Мать одобрительно покивала, Насте же до брата дела не было.
– Сразу заберут?
– Кого?
– Детей.
– А… Да, сразу. Ты их и не увидишь. Родила и гуляй на материнский капитал. Только молоко сдавать не забывай. С этим строго. Детки здоровенькие должны быть, развитые. Как двадцать исполнится, пойдешь на родительские курсы, выучишься, сдашь экзамены. Тогда дадут пятилетку из Детского мира. Воспитывай на здоровье.
– А если не хочу?
– Кто ж заставит, когда не хочешь. Не чувствуешь в себе призвания к родительству, не бери. Детки все у нас ухожены, накормлены, а где воспитаны, то не важно. Главное, чтобы любили родину, почитали старших, чтоб любили Покровителя, он отец нам и мать. Любишь ли Покровителя? – голос матери возвысился.
– Люблю, – искренне ответила Настя.
– Вот и умница.
– А ты сколько родила?
– Троих, – мать поглядела в окно и нахмурилась. – Где ж отец? Не опоздать бы. Включи-ка телевизор.
По двум каналам шла трансляция всенощной из Верховного Государственного Храма. По третьему выступал Младший Опекун, упитанный мужчина среднего возраста:
–…вовремя уйти на заслуженный отдых. Именно поэтому Общественный Опекунский Совет выступил с инициативой снижения пенсионного возраста до шестидесяти лет, – внушал он внимательному корреспонденту. – Наше начинание нашло горячую поддержку во всех слоях общества, и недаром Государственный Совет Покровителей на первом же Всесоюзном Вече принял соответствующий закон.
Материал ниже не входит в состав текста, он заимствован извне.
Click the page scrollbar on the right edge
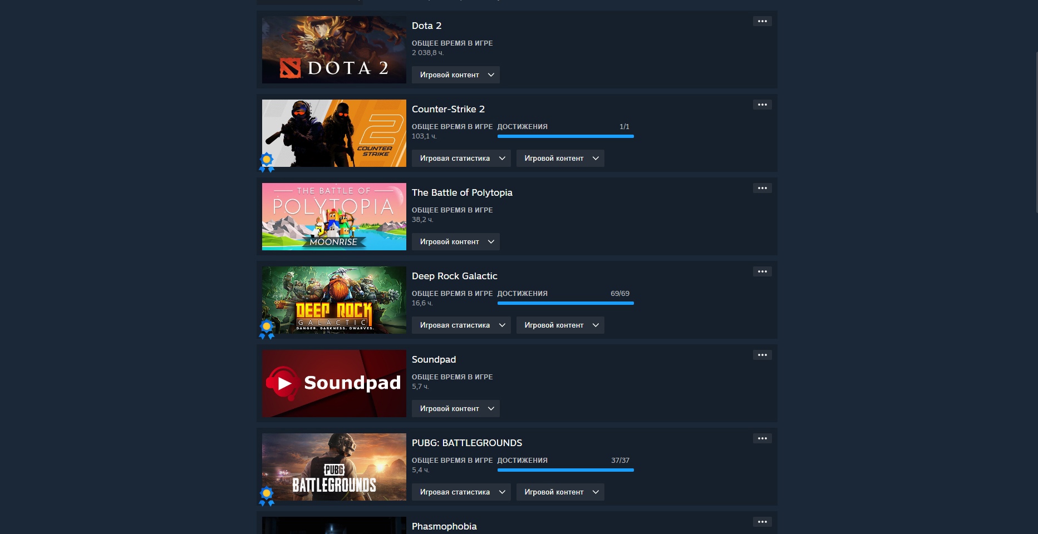 (x=1036, y=132)
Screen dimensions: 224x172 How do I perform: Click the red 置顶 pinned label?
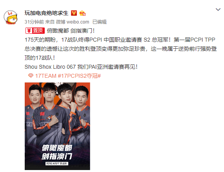pyautogui.click(x=35, y=31)
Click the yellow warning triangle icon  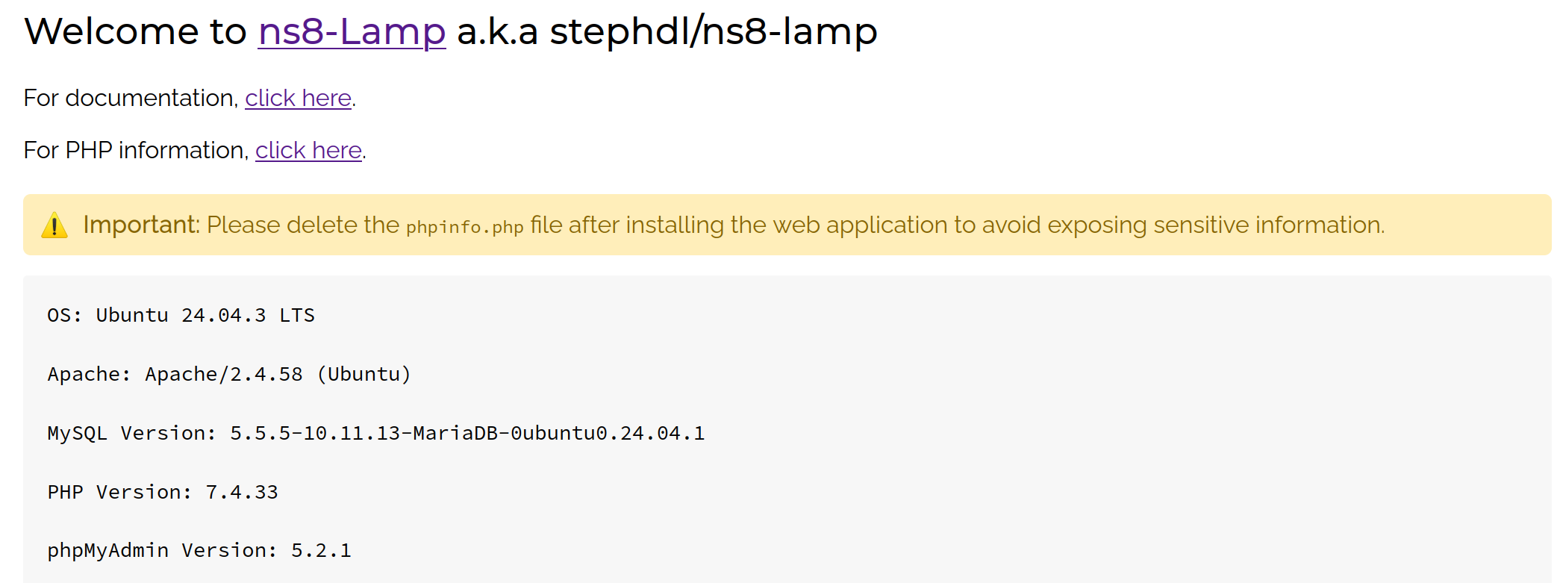[x=54, y=225]
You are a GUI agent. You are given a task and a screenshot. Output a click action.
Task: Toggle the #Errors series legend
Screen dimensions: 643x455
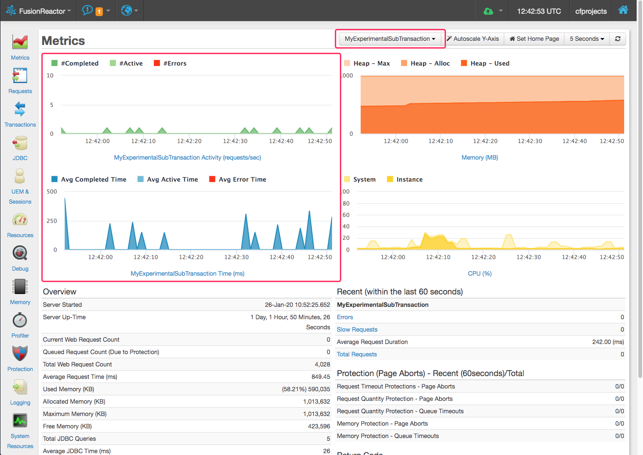click(170, 63)

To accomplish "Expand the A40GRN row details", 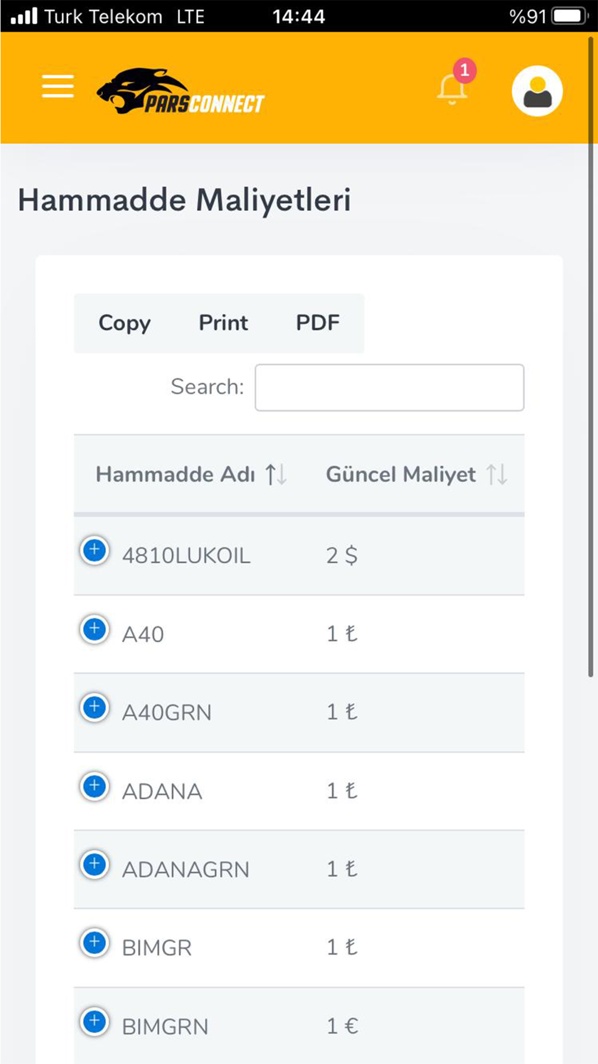I will click(94, 707).
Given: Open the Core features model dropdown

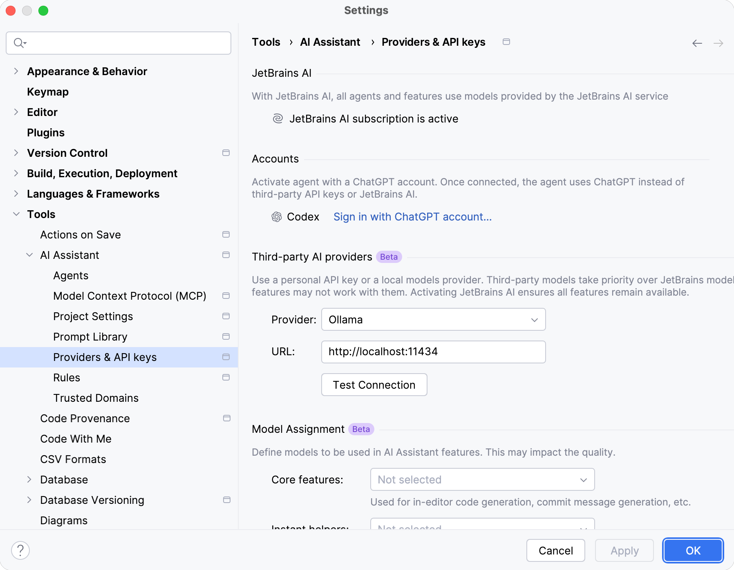Looking at the screenshot, I should 482,480.
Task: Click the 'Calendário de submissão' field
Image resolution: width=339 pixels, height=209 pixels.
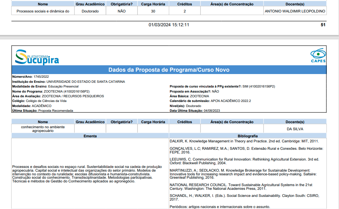Action: click(x=210, y=101)
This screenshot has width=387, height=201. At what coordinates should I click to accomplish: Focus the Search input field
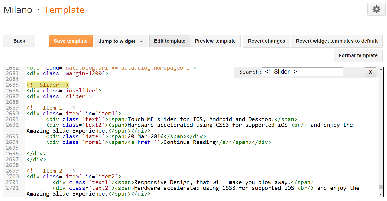[x=302, y=72]
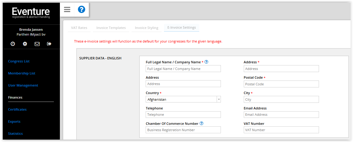
Task: Click the Postal Code input field
Action: (x=281, y=84)
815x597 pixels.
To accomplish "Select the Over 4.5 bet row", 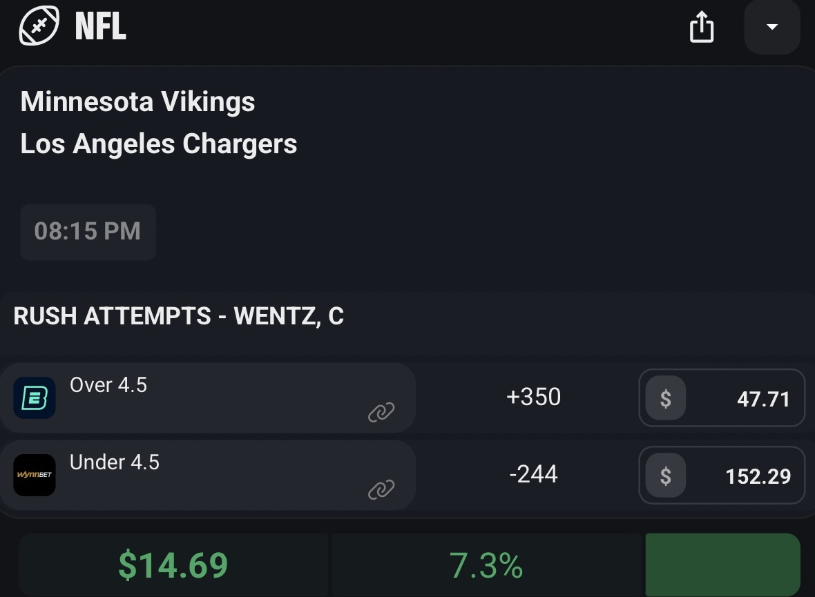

Сейчас это трудно понять и даже представить, но до Великой Пенсионной Реформы пожилого человека ожидали нищета, забвение, одиночество. Великая Пенсионная Реформа положила конец…
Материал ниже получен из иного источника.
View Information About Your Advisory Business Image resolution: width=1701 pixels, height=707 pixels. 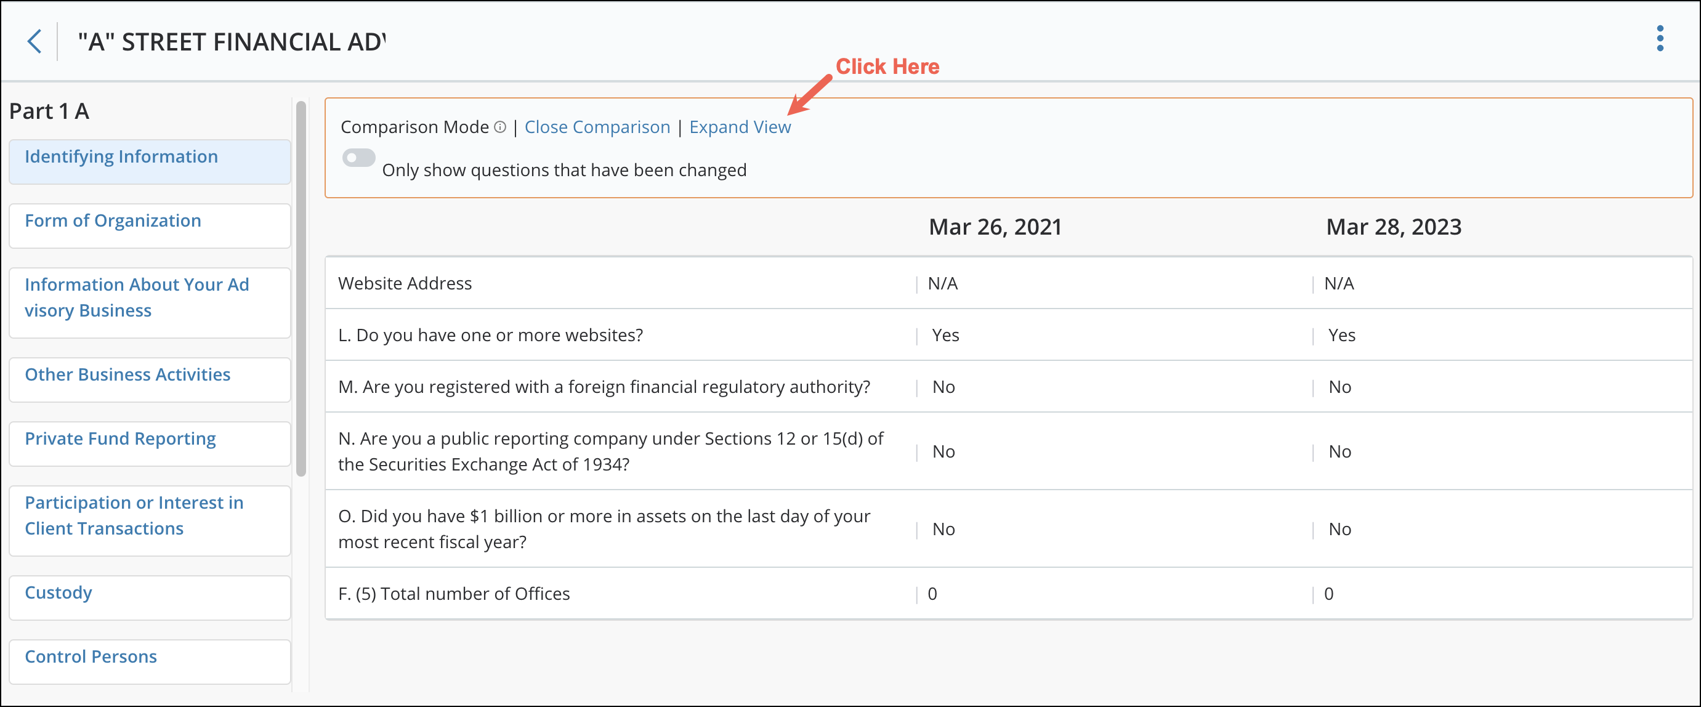(137, 297)
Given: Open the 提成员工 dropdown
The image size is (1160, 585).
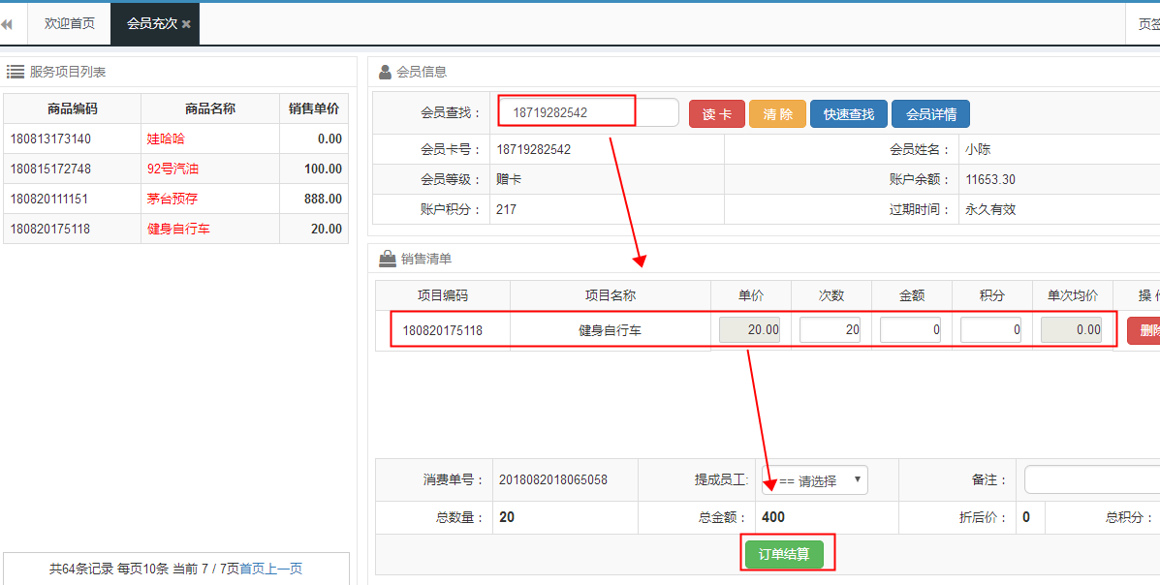Looking at the screenshot, I should [815, 480].
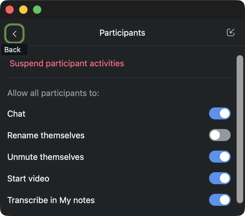The height and width of the screenshot is (216, 245).
Task: Click the vertical scrollbar thumb
Action: coord(240,129)
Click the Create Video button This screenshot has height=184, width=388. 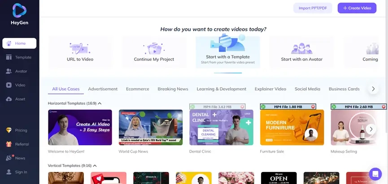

В правом нижнем углу горели циферки 03:22. Мать сокрушенно всплеснула руками, и сразу за окном раздался жалобный стон тормозов. Хлопнула дверь, в горницу вошел отец. Огромный, чернобородый, он сразу заполнил собой всю комнату. Шумно стало вокруг, беспокойно.
– Га! – весело крикнул он с порога. – Заждались, черти?
Дети встали, почтительно опустили головы. Мать вся подалась навстречу мужу, припала к груди, заглянула в глаза. Лицо его было черным, усталым. Пот и дорожная пыль размазаны по лбу и щекам. Правый рукав камуфляжа надорван по шву у плеча, на коленях засохли потеки, кожа на костяшках кулаков сбита. Черные берцы, однако, вычищены.
– Наконец-то, – выдохнула мать, провела рукой по щеке. – Устал…
– Ох, не то слово! – бодро ответил отец. – Завтракаете? Отлично!
Он вырвался из объятий жены, шагнул к столу, разломил хлеб и кивнул детям. Володя и Настя молча сели.
– Молока может?
– Не время. После службы разговеемся.
– Как вы там?
– Ничего. Сдюжили.
– Много их было?
– С полсотни. Но сволочь отборная. Лидер ихний, гнида казематная. Соплей перешибешь, а все туда же: мы за народ, мол. Я ему коленом в ухо двинул от имени народа. Ты, говорю, у народа спросил, чтоб от моего имени… Мы, говорит, против снижения пенсионного возраста. Да кто у тебя, падла, спрашивал-то! Сказано шестьдесят, значит шестьдесят.